Tongseng is braised lamb cooked in coconut milk with sweet soy sauce. This comforting dish is originally from Central Java, Indonesia. It tastes sweet-savoury with spicy coconut milk that will spoil your tastebud.
Using a pestle and mortar, or a food processor, grind the spices to pound into a paste. Set aside.
Rub the meat with ½ teaspoon of salt and black pepper. Set aside.
Bring 3 cups of water to boil then put the meat in the boiling water along with ½ inch of ginger, 1 lemongrass and 1 salam leaf. Cook until the meat is tender. Then drain and discard the water. Set aside.

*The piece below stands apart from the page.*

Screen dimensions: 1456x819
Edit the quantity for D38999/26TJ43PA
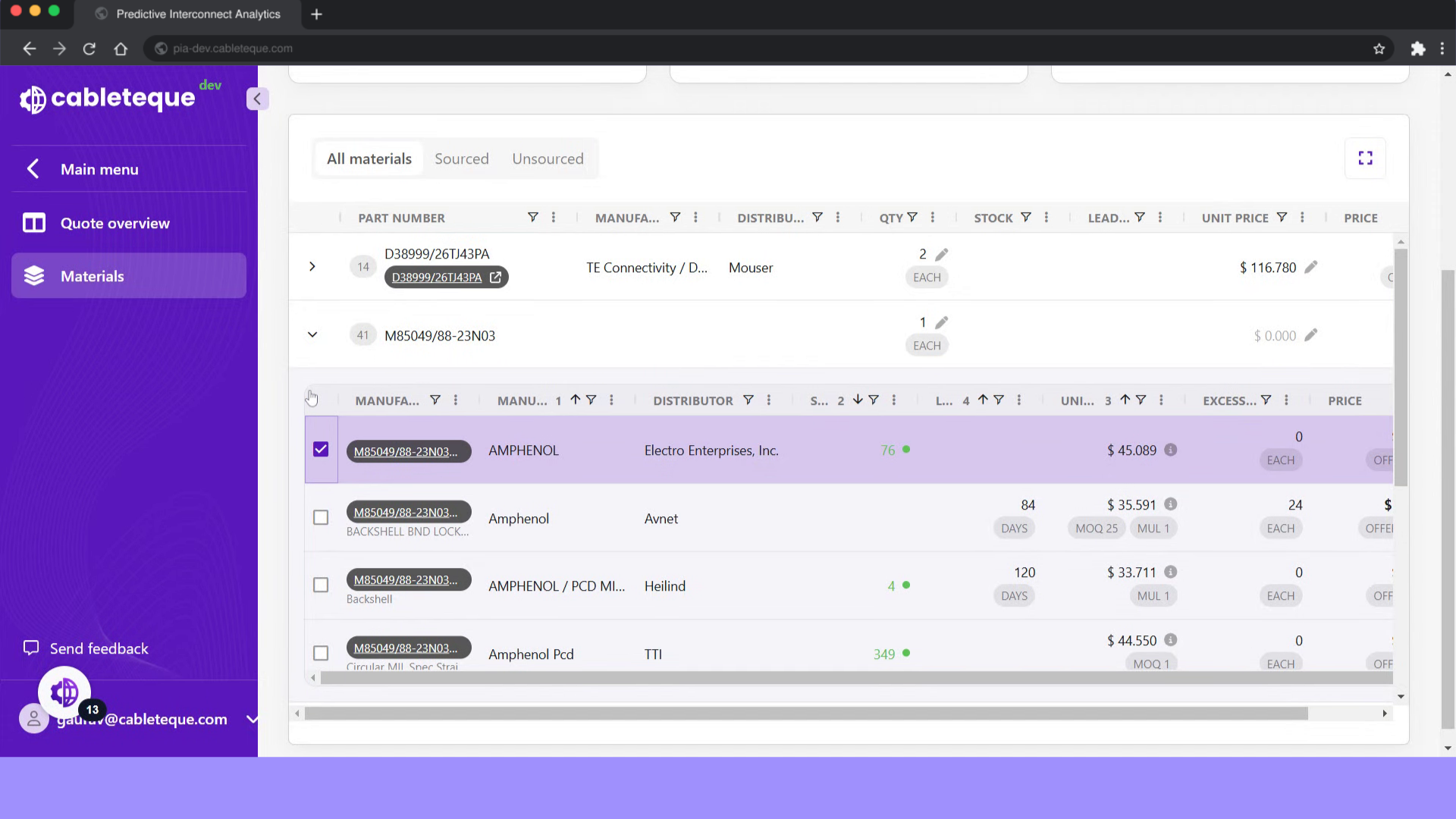click(941, 255)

In a wok or a cooking pan, heat 2 tablespoons of oil and fry the pounded spice paste, lemongrass, salam leaf, galangal, ginger until it releases aroma.
Then add in the meat pieces, sweet soy sauce and 1 cup of water. Give it a stir and let it cook at medium heat.

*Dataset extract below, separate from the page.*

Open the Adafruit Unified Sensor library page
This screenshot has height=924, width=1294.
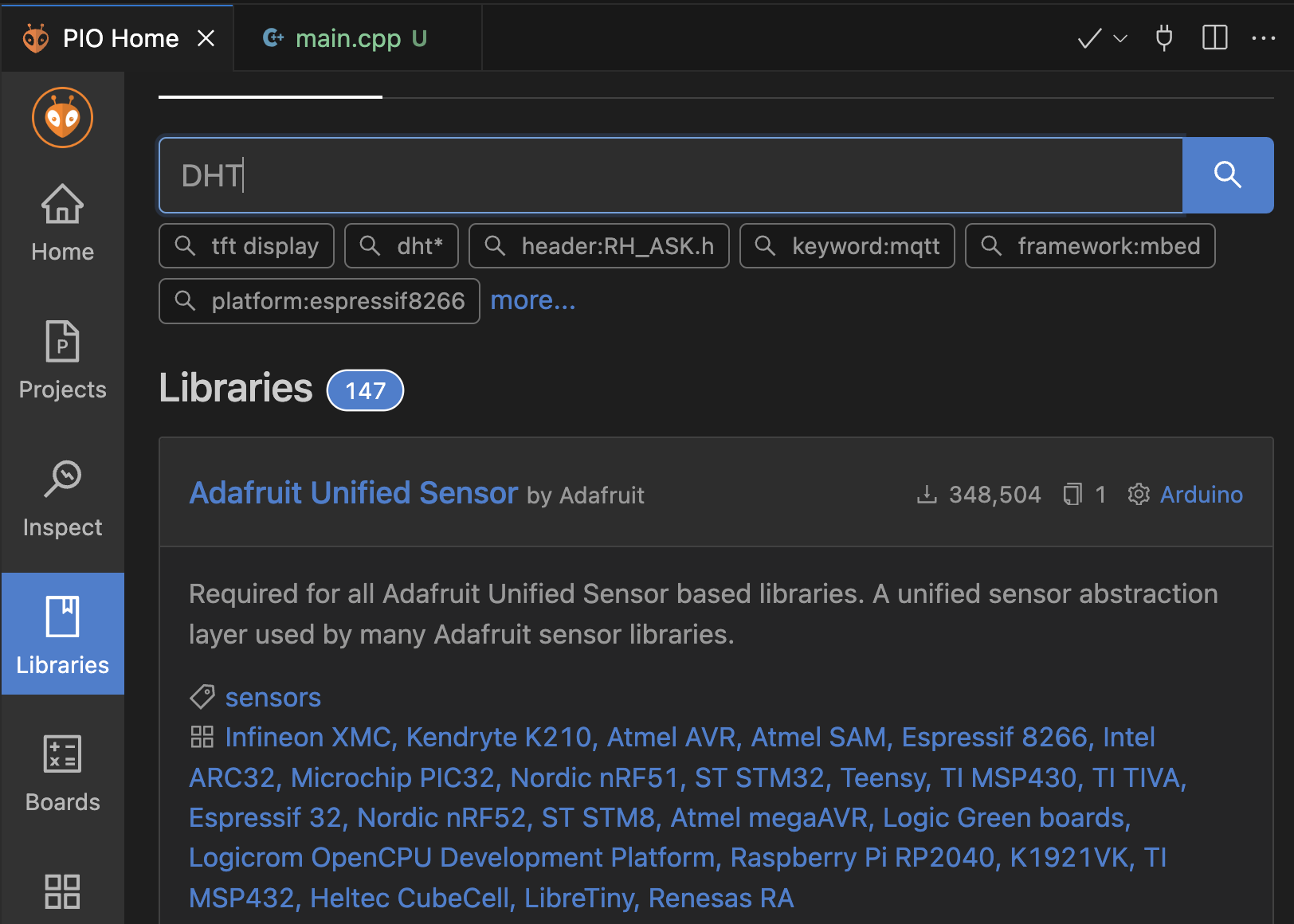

Once the gravy comes to a boil, let it simmer for a minute or two. Then put the cabbage, tomato, spring onion and chillies in. Cook further for another 2-3 minutes.

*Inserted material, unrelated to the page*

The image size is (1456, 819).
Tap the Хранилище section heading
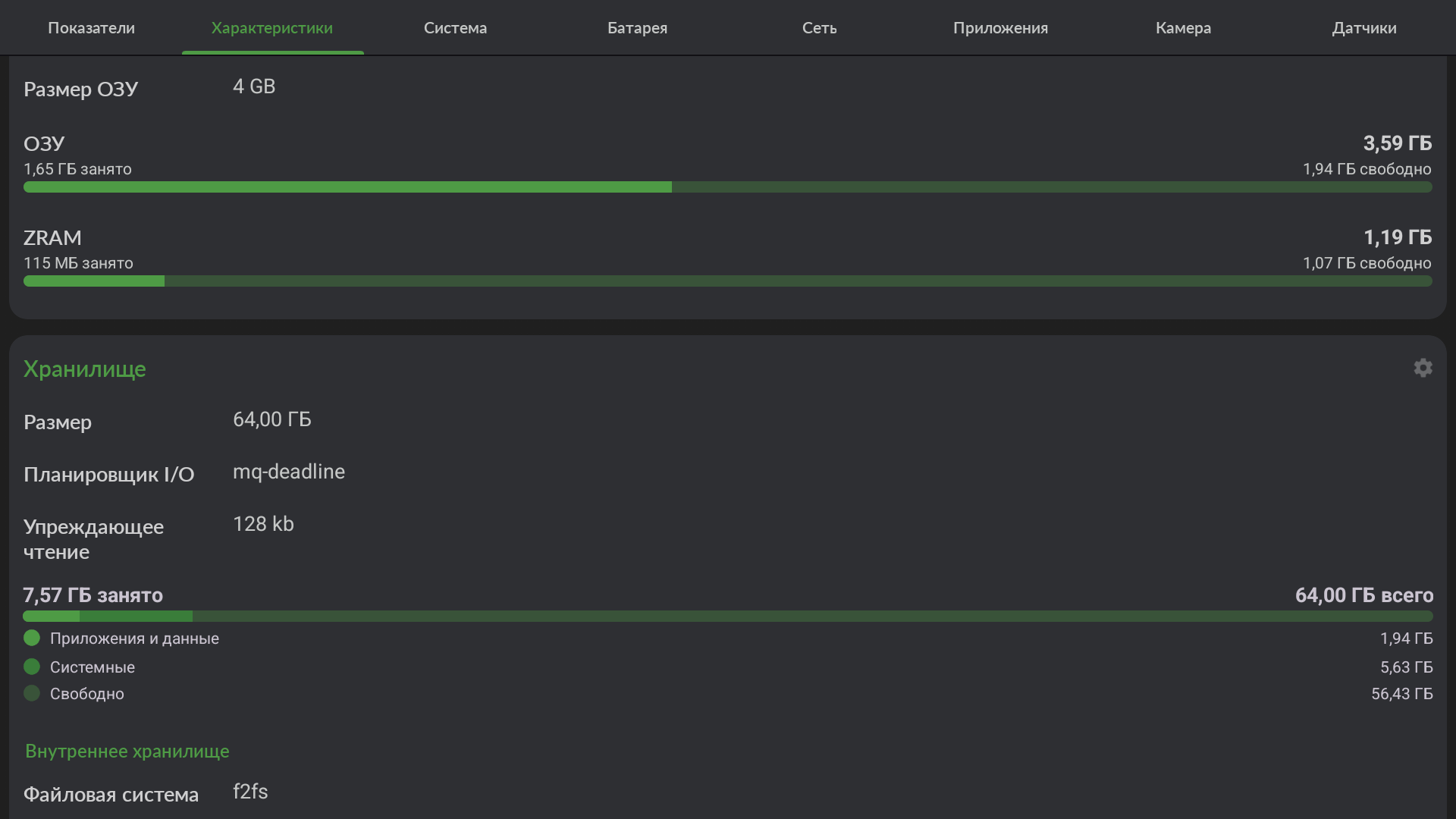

Add the coconut milk in, stir your Tongseng and leave it to cook and simmer at low heat for a few minutes before you turn the heat off.
Notes
Some meat can be tough and take time to cook. So you can use a pressure cooker to shortcut the time if you wish.
You can skip the bird’s eye chillies if you don’t have any.
If you like your Tongseng to be spicy, you can put a teaspoon of chilli powder.
You can also sprinkle lime juice over your Tongseng to give extra tangy flavour just like what you may get from the real Tongseng sellers in Indonesia.
Nutritional info in this recipe is only estimate using online calculator. You should refer to it as a guide only. Please verify with your own data if you seek an accurate info.